• **MATERIAL SHOWN**:
++++++++++++++++++++

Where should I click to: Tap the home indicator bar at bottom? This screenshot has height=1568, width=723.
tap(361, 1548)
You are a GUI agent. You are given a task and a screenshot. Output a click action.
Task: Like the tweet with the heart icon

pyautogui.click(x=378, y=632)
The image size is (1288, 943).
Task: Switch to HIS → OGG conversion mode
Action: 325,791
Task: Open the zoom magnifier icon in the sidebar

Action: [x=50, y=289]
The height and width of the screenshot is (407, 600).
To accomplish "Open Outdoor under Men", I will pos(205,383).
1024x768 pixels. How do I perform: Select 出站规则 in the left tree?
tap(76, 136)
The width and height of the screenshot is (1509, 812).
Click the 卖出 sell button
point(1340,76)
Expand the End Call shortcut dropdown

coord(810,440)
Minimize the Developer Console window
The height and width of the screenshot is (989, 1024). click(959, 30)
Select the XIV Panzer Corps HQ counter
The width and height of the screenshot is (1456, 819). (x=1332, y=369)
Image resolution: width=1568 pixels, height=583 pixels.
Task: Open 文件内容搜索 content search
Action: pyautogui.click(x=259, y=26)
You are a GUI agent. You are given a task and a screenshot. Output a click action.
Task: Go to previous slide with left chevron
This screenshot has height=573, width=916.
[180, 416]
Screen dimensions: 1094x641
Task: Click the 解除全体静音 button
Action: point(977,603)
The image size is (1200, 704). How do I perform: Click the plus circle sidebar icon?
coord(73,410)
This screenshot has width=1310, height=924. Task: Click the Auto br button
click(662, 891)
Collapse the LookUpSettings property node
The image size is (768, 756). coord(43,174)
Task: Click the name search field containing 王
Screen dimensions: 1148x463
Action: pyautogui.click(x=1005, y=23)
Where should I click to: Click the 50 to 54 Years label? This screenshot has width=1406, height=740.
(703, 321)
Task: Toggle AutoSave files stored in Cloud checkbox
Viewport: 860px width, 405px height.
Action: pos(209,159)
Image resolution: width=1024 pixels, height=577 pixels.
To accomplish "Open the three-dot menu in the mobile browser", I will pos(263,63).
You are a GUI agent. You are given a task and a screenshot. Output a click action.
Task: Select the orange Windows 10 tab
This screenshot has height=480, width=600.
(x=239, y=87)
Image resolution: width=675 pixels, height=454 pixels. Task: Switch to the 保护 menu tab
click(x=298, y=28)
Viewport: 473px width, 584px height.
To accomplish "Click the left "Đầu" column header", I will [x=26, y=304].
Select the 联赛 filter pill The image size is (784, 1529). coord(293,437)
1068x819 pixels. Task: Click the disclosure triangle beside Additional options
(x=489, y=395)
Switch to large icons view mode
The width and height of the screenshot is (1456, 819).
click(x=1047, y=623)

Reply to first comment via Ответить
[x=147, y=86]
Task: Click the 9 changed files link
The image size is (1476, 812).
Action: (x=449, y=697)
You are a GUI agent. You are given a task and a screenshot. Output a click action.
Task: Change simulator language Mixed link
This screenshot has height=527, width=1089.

++++++++++++++++++++

• **THE TASK**: Write out the rows above again, replacing "GUI agent" with "GUI assistant" wherever it appears and leaving everything else unchanged.

• **RESULT BELOW**:
Where should I click to: Tap the home indicator bar at bottom? This screenshot has height=1568, width=723.
tap(361, 1548)
You are a GUI assistant. You are given a task and a screenshot. Output a click action.
Task: Like the tweet with the heart icon

pyautogui.click(x=378, y=632)
The image size is (1288, 943).
Task: Switch to HIS → OGG conversion mode
Action: 325,791
Task: Open the zoom magnifier icon in the sidebar

Action: [x=50, y=289]
The height and width of the screenshot is (407, 600).
To accomplish "Open Outdoor under Men", I will pos(205,383).
1024x768 pixels. How do I perform: Select 出站规则 in the left tree?
tap(76, 136)
The width and height of the screenshot is (1509, 812).
Click the 卖出 sell button
point(1340,76)
Expand the End Call shortcut dropdown

coord(810,440)
Minimize the Developer Console window
The height and width of the screenshot is (989, 1024). click(959, 30)
Select the XIV Panzer Corps HQ counter
The width and height of the screenshot is (1456, 819). (x=1332, y=369)
Image resolution: width=1568 pixels, height=583 pixels.
Task: Open 文件内容搜索 content search
Action: pyautogui.click(x=259, y=26)
You are a GUI assistant. You are given a task and a screenshot. Output a click action.
Task: Go to previous slide with left chevron
This screenshot has height=573, width=916.
[180, 416]
Screen dimensions: 1094x641
Task: Click the 解除全体静音 button
Action: point(977,603)
The image size is (1200, 704). How do I perform: Click the plus circle sidebar icon?
coord(73,410)
This screenshot has width=1310, height=924. Task: Click the Auto br button
click(662, 891)
Collapse the LookUpSettings property node
The image size is (768, 756). coord(43,174)
Task: Click the name search field containing 王
Screen dimensions: 1148x463
Action: pyautogui.click(x=1005, y=23)
Where should I click to: Click the 50 to 54 Years label? This screenshot has width=1406, height=740.
(703, 321)
Task: Toggle AutoSave files stored in Cloud checkbox
Viewport: 860px width, 405px height.
Action: pos(209,159)
Image resolution: width=1024 pixels, height=577 pixels.
To accomplish "Open the three-dot menu in the mobile browser", I will pos(263,63).
You are a GUI assistant. You are given a task and a screenshot. Output a click action.
Task: Select the orange Windows 10 tab
This screenshot has height=480, width=600.
(x=239, y=87)
Image resolution: width=675 pixels, height=454 pixels. Task: Switch to the 保护 menu tab
click(x=298, y=28)
Viewport: 473px width, 584px height.
To accomplish "Click the left "Đầu" column header", I will [x=26, y=304].
Select the 联赛 filter pill The image size is (784, 1529). coord(293,437)
1068x819 pixels. Task: Click the disclosure triangle beside Additional options
(x=489, y=395)
Switch to large icons view mode
The width and height of the screenshot is (1456, 819).
click(x=1047, y=623)

Reply to first comment via Ответить
[x=147, y=86]
Task: Click the 9 changed files link
The image size is (1476, 812).
Action: (x=449, y=697)
You are a GUI assistant. You are given a task and a screenshot. Output a click action.
Task: Change simulator language Mixed link
This screenshot has height=527, width=1089.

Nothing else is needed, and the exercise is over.